Ten years ago, a little boy named Colton almost died on the operating table, but managed to survive and resume his life as an “ordinary” child. From time to time, however, he would perplex and intrigue his parents with mystifying stories about what he had “seen” during an out-of-body experience, and his visit with “Jesus” in “Heaven.” His father, a preacher and volunteer fireman, implicitly believed his son’s narratives, but his mother thought that the boy was just being naughtily imaginative.
In time, more people learned about young Colton’s “visit,” especially when his father wrote a little book, “Heaven Is For Real,” which became a bestseller read by millions—and has now been made into a film starring Greg Kinnear.
We caught the small but hugely inspirational movie early this week, and appreciated the way that it told its unusual story very slowly, letting its initially “ordinary” parameters seep into viewers’ consciousness, before unleashing its “amazing” tale about its tiny protagonist’s unique encounter with the sublime and the divine.
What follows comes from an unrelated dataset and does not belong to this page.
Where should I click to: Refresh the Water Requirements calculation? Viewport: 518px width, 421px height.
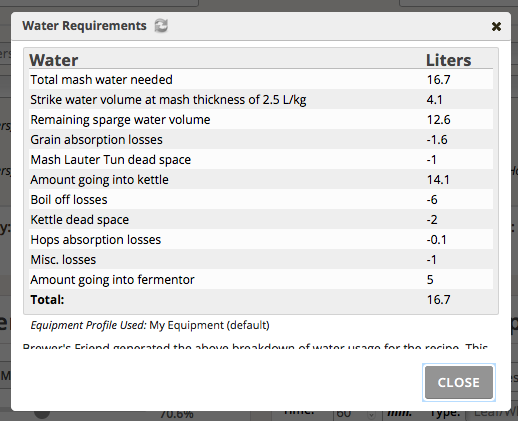tap(161, 26)
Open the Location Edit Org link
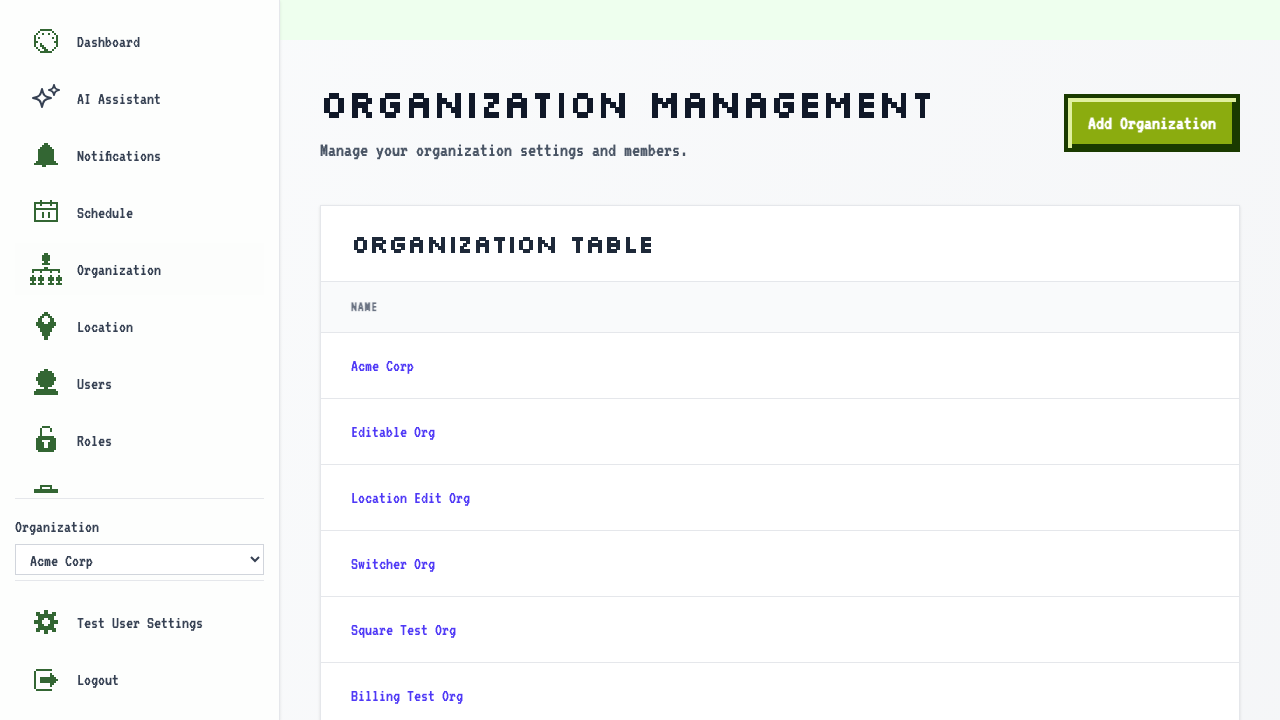 coord(410,498)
It also helps a lot that the first-time child actor (Connor Corum) cast as Colton is a precociously beautiful boy whose natural portrayal makes everything he does acutely and movingly believable.
As the movie’s storytelling builds up, the production shapes up as a narrative, not just of Colton’s “heavenly” experience, but also about how the resulting controversy tests his family’s love for him.
Faith
In particular, his preacher-father is pushed to reexamine and reevaluate his own faith, because he quickly learns that it’s one thing to preach it, but quite another to see it personally impinge on and “intrude” into his life.
Other characters are affected in different ways, so the film ends up as a sounding board for different views of what “heaven” should mean—on earth!
The movie’s slow progression and focus on “ordinary” details could easily have caused the production to lose significance and pertinent coherence, but the leads’ felt portrayals prevent this from happening, and the film is able to rise to truly inspiring and moving heights and make viewers reconsider their own spiritual parameters.
Yes, some of the visual and aural approximations of angels in joyous celebration may be too “etherealized” for comfort, but this is no facile, “estampita” production, so its occasional “heavenly” flourishes can be overlooked.
Another occasional distraction is provided by the fact that Kelly Reilly, the actress cast as Colton’s mother, is too movie-star lovely to fit into the film’s rigorously “ordinary” Midwest milieu. But this instance of infelicitous casting similarly fades into insignificance after “Heaven’s” major themes and insights persuasively kick in!